■ Word and element locating data
====

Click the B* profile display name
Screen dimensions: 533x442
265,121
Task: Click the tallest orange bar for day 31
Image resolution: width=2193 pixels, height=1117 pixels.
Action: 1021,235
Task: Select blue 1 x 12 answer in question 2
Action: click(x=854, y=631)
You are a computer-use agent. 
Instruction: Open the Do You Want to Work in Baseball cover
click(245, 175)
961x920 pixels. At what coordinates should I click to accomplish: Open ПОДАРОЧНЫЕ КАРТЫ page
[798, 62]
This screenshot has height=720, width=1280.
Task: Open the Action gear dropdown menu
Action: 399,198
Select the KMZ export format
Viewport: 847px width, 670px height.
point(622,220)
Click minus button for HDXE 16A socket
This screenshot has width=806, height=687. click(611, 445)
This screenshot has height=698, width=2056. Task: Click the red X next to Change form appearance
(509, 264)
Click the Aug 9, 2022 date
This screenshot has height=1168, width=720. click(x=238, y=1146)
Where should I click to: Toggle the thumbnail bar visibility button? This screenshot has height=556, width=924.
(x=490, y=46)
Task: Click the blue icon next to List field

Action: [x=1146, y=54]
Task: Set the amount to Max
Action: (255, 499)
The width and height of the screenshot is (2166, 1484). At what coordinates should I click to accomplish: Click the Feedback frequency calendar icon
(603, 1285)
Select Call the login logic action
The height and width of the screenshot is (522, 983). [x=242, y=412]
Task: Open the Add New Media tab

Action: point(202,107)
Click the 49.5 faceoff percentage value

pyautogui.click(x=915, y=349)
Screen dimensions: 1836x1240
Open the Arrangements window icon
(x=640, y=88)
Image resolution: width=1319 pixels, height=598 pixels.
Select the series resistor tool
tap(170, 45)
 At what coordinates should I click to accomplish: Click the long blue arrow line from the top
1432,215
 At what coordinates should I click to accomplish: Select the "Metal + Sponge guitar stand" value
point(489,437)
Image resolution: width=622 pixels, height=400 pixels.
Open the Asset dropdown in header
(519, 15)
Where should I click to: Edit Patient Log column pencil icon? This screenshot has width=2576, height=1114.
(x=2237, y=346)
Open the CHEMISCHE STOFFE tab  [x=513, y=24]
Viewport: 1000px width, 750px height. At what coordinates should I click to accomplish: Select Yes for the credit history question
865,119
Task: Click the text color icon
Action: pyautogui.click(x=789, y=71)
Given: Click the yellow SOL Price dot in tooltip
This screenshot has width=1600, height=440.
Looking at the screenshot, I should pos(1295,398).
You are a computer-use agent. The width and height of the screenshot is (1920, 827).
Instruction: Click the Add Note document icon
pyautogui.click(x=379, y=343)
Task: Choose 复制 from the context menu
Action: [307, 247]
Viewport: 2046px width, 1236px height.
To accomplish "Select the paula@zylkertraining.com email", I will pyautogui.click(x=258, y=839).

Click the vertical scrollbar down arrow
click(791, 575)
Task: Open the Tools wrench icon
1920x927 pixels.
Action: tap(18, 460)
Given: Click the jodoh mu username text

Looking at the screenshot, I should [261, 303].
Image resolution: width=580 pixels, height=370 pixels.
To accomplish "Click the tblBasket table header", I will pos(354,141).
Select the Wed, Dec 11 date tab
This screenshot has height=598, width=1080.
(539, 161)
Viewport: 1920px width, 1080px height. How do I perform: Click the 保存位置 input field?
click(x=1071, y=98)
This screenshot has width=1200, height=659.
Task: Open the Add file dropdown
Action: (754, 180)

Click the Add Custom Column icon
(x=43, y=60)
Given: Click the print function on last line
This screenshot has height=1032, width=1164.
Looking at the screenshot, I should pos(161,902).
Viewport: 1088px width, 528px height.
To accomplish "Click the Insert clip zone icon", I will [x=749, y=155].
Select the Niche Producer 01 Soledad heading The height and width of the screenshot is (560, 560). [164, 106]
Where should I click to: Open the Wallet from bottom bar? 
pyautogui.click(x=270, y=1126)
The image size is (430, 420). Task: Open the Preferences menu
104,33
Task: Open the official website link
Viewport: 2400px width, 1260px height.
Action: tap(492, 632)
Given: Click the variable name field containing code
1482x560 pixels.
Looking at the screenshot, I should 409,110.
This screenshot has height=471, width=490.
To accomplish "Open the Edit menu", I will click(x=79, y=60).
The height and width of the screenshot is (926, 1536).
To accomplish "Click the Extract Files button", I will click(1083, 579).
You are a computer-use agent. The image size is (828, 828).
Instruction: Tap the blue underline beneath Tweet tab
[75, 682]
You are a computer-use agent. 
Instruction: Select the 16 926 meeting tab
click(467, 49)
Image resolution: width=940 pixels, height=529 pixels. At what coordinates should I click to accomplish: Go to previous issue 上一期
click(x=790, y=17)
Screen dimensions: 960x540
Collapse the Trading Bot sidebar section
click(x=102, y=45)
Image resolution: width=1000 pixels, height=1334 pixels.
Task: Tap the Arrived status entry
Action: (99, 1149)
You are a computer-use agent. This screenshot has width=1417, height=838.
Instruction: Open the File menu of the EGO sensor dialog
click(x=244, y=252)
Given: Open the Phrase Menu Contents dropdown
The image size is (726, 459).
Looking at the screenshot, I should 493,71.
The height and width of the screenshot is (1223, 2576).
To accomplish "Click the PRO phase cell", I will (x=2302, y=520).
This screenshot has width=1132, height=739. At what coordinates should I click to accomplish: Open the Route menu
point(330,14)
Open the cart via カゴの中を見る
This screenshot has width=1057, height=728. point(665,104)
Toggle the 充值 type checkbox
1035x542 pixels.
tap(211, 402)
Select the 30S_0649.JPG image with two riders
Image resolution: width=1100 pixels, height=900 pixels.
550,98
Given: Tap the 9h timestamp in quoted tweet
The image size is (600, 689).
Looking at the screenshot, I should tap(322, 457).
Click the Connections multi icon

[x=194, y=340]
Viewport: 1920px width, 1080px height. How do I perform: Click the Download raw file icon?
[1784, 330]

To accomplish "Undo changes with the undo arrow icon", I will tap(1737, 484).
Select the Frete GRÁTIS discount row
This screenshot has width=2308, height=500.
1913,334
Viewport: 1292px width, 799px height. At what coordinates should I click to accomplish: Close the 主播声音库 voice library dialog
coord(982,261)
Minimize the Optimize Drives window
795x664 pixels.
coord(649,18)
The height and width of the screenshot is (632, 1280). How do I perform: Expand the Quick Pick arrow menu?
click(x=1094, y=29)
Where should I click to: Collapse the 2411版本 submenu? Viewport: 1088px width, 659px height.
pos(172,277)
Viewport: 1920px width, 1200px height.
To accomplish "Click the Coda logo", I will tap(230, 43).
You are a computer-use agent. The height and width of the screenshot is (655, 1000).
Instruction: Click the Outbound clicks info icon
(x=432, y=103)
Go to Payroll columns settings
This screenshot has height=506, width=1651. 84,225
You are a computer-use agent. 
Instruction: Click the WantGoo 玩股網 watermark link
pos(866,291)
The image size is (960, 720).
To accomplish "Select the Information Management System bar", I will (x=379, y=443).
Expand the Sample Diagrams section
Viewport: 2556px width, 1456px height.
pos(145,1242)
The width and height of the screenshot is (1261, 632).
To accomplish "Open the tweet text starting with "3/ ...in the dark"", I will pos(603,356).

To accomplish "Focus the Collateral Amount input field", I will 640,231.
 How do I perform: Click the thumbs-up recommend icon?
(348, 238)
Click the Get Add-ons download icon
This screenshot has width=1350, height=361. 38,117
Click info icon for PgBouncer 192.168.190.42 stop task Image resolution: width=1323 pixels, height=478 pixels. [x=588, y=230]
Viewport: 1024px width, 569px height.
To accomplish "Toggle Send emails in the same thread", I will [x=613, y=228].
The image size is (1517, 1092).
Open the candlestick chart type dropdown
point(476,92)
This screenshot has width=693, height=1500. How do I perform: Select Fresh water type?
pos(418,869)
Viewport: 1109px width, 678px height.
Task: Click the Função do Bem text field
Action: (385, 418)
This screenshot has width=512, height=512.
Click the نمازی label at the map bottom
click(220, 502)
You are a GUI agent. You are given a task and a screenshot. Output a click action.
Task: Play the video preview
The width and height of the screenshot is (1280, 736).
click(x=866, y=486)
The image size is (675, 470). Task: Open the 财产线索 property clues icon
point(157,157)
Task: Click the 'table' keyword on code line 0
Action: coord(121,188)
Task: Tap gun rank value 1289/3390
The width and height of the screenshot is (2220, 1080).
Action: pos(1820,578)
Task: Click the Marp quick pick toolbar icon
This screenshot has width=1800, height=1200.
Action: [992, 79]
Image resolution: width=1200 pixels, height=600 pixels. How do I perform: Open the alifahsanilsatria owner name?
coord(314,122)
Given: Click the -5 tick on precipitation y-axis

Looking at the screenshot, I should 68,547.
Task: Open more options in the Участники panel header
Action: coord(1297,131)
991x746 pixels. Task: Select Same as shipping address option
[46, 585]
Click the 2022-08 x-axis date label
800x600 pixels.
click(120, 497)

====

■ Task to carry out
Copy out the material verbatim, everything from the line containing "Open the CHEMISCHE" down to the line containing "Action: pyautogui.click(x=789, y=71)", with both of those lines included.

■ Task answer
Open the CHEMISCHE STOFFE tab  [x=513, y=24]
Viewport: 1000px width, 750px height. At what coordinates should I click to accomplish: Select Yes for the credit history question
865,119
Task: Click the text color icon
Action: pyautogui.click(x=789, y=71)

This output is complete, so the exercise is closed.